# Color restrictions



## ingy (May 13, 2008)

Hi,

I'm new to this board, and I've been browsing for some time now. From the very beginning, it shocked me that the main fulfillment services had such a serious restriction when it comes to colors.

I.E: Spreadshirt limits the coloring to 3 colors for vectorized images, or you can use pixel based images, but you only can print over white t-shirts.

Some of them also leave the white parts as transparent, which also screws with certain designs.

My project is a little more complicated than that, I use 5-10 colors per design. However,I won't be able to print them through those companies due to their restrictions.

How do you people overcome this problem? 
If I use 3 colors, I should forget any comic-style t-shirt...

Thanks in advance!!

Ing.


----------



## Temple (Aug 13, 2007)

Hi Ingy, 

You are correct that for vector images, it is limited to three colors, however three colors does not have to be limiting. As with vectors, you can then choose any of our Flex or Flock colors we offer, like glow in the dark, sparkle, reflective, glitter, and a variety of other colors.
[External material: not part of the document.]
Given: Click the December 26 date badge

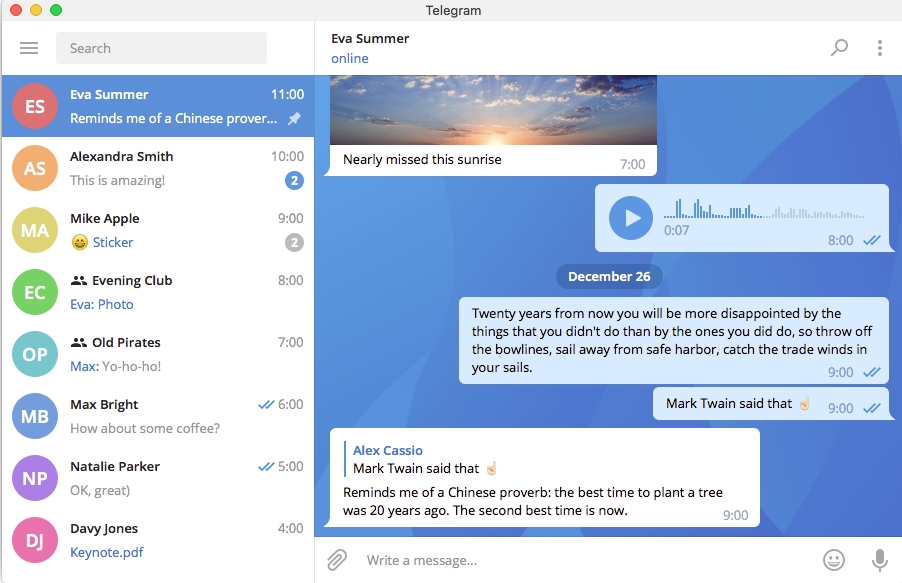Looking at the screenshot, I should pos(609,277).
If you are thinking comic style products, then check out the shop of comic artists Katz & Goldt, on of our top German shops! They offer a variety of designs in 1-3 colors and if you click on the design, then you can see the range of products, product colors, and design colors they can offer with their vector designs.

For digital images, Spreadshirt does allow printing on colored apparel as well. In the US, we recently released Digital Direct, which prints the ink directly onto the product. With Digital Direct, you can print any design on colored and white apparel. Currently, there are a limited amount of products which use Digital Direct on colored apparel, however we will eventually replace all of our products and older Digital Printing methods in the future with Digital Direct. For colored apparel and products which are not supported by Digital Direct at this time, we do offer Digital Transfer Overlay, which prints digital images on colored apparel, with some limitations. If you upload a transparent png file, then your transparency will be supported. You can read more about our Digital printing here. 

Thanks,
Temple


----------



## ingy (May 13, 2008)

Thank you very much for the info, Temple! As I understand it, you're related to Spreadshirt in some way. 
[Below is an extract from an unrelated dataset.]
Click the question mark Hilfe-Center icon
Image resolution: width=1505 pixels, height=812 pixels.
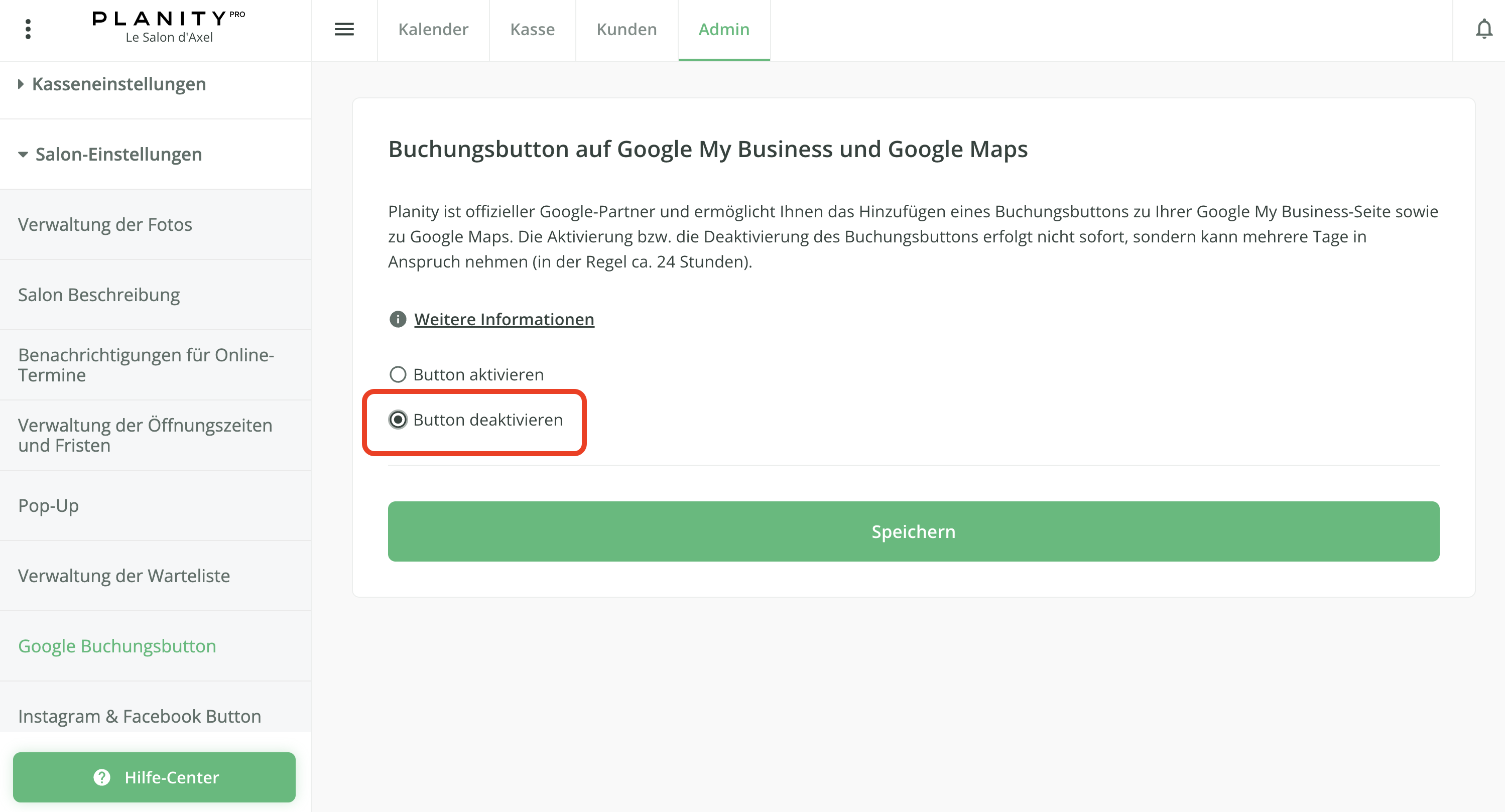click(102, 777)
So, I have a question: Spreadshirt and LaFraise.com seem to work together, so the latter can print in more colors for their printed t-shirts. Am I right? So, technically, Spreadshirt CAN print in more colors, it is just that probably it is only profitable when large orders are placed. True or false?

My designs are kinda similar to the ones you can buy at LaFraise, so... I'm curious about it 

Well, as I see it, I have two different ways to overcome my problem:

1) Work on my designs in order to reach the same quality with less colors, I could do that and it might give certain direction to the whole idea. Thing is, I'm used to work on detailed comic-style designs, so I often see me carried away in the process, detailing way too much. 
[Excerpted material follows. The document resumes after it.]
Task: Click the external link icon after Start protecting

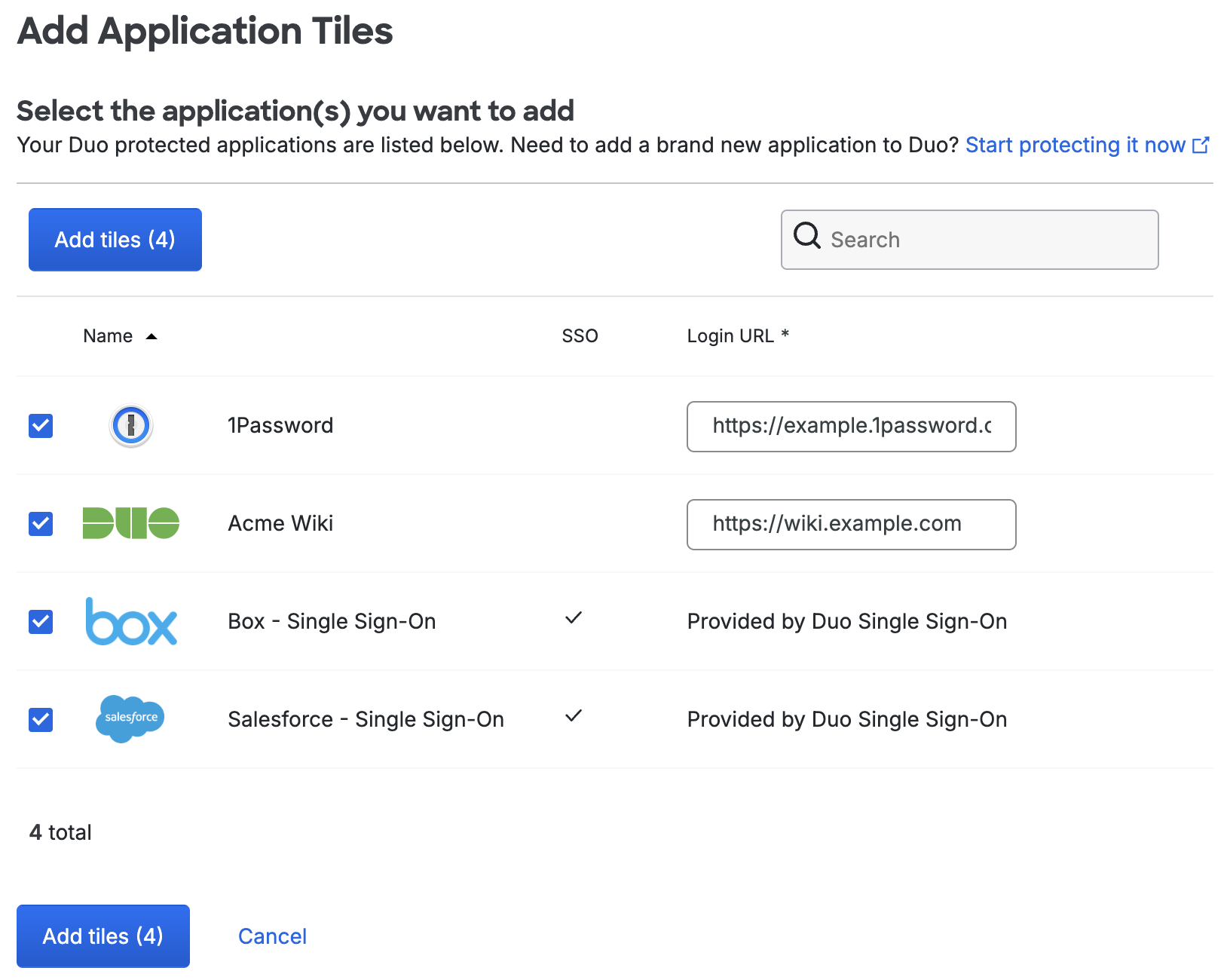Action: [x=1201, y=145]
2) Go for digital printing and/or find someone who lets me print in up to 8 colors, I've been browsing a little bit more and the printmojo guys offer it as long as you order 100 pieces per design. This takes money but allows me to offer colorful designs. 

As a matter of fact, I could alternate them both. 

See? I wrote too much. 

Ing.


----------



## Temple (Aug 13, 2007)

Hi Ingy, 

Yes, I work for Spreadshirt! 

The process for LaFraise is different, then our Spreadshirt Shops. With LaFraise, only particular designs are printed and those shirts are pre-printed, so there is a select number of stock and only those can be purchased. The LaFraise products are silk screen, which is not a printing process offered for our Spreadshirt shops, since all products are print on demans. Not all submitted designs will get printed on Tshirts, since it is a design competition.

You can always offer both Plot Printing with three colored designs and Digital Printing in your shop. Some of your designs may work well with three colors, while others may not, so you are able to use both printing process in your Spreadshirt shop and offer a variety of designs, colors, and possibilities. 

Thanks,
Temple


----------